Her lips parted. She felt a stirring deep in her, as if small birds had suddenly scattered through her into light.
Chrysom’s Work.
She whispered, “The key is the book.”
Six
MEGUET watched the sun rise over a nameless land.
She had been sitting for hours on bare ground, thoughtless and stunned, under a sky full of unfamiliar constellations. There was some protection in the night. Unless she looked up, her eye did not have to acknowledge that she had travelled beyond Ro Holding: the dark might have belonged anywhere. She sat quite still where she had fallen, waiting for Nyx to rescue her, while the night stirred constantly around her, winds roaring and subsiding, hissing sometimes, the warm, malodorous breath of something she refused to imagine. Now and then the mage murmured, moving restlessly, but he never woke. She did not try to rouse him. Nyx would find her, take the key, and they would vanish before she caught a glimpse of this strange place somewhere beyond the Cygnet’s wing.
But the morning light seared the land’s image into her mind. It unfolded desert, vast, barren, gold as a hawk’s eye, with juttings of bare stone like fantastic towers and crazed palaces. It was noisy; the winds blew unexpected notes through those stones. It smelled of sulphur and something charred; it hissed and steamed, in the distance, from boiling underground waters.

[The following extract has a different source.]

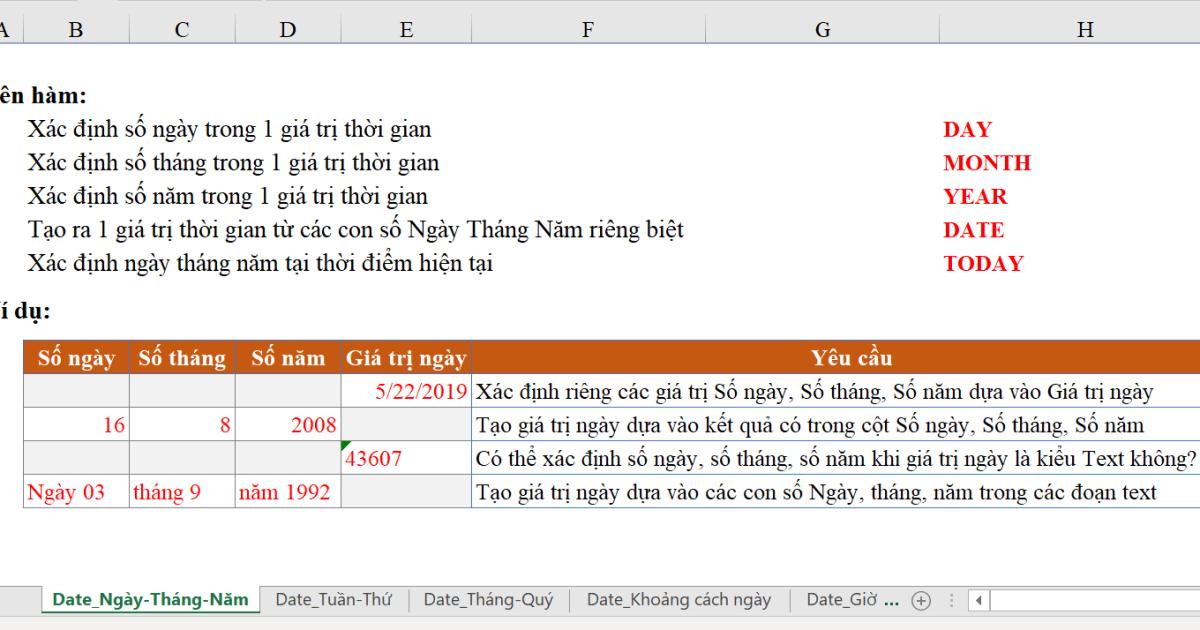1200x630 pixels.
Task: Add a new worksheet with the plus icon
Action: tap(919, 600)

She drew against herself, feeling dangerously exposed, as if the stones had eyes. They might, in that weird place: the ground itself had mouths. Mages might be riding the air above her head. And there she sat, dressed for last night’s supper in a gown as red as fire that flowed like fire on every passing breeze. Her thin velvet slippers would have sailed away in the wind; her sword had vanished somewhere between here and there. And even shod and armed and fitted for a journey, she could not have chosen here instead of there: Ro Holding might lie beyond the distant, shimmering peaks or, as easily, within the winds.

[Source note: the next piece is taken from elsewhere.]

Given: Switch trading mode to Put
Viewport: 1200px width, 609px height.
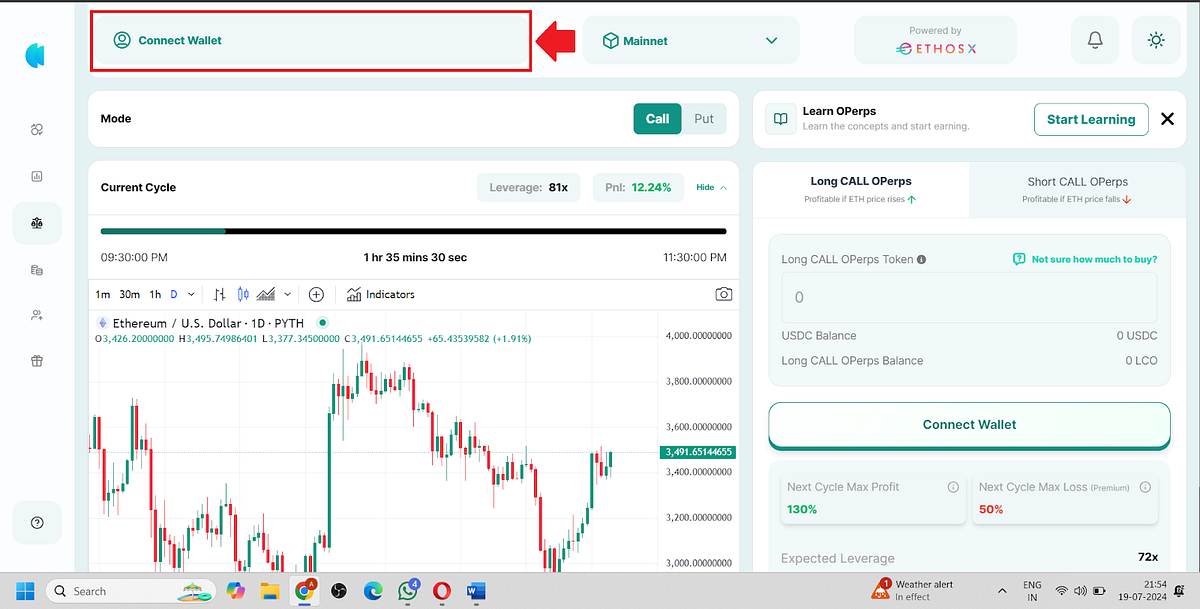Looking at the screenshot, I should click(x=704, y=118).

Light sparked everywhere in this hard, bright place, finding flecks of gold in the sandstone, turning silvery in the steam. It snagged under the mage’s shoulder, and from there, leaped painfully into Meguet’s eyes. She blinked, saw the gold key half-hidden under him. He had that, she told herself; he had no use for her. But would he bother to send her back? She could take the key, hide it from him, bargain with him… But he had seen the key across time itself; it seemed unlikely that his mage’s eye would miss it under a rock. Both eyes were still closed; not even the sun had wakened him. She reached for the key quickly, slid it into her pocket. He did not move. She shifted closer after a moment, touched him.

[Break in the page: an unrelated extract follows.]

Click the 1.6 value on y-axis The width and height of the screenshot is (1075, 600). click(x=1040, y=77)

She heard his breathing then, shallow and erratic, saw the chalky whiteness beneath the sweat and dust on his face. Pain clawed furrows between his brows. He stirred a little, as if he felt her gaze; he murmured something, wincing, and lay still again, while the dust drifted over him.
Horror, fine and dry as the dust, prickled over Meguet: that he might die and leave her alone in a strange land which might as well have been on some distant star. She stood up, panicked, searching the plain for a blue thread of water, a dark thread of wood smoke, symmetrical shapes of houses or a village among the broken tumbled towers of stone. They might have been the only living things in the world, she and the mage, and he was only half-alive. What water there was bubbled and stank; shadows on bare ground provided the only shelter she could see. She knelt again, trying to calm herself. The mage might have broken a bone, falling. But, running her hands over him, she felt nothing out of place. He didn’t seem to notice her, not even when, with some effort, she rolled him on his side to study the marks the firebird had scored across his shoulders.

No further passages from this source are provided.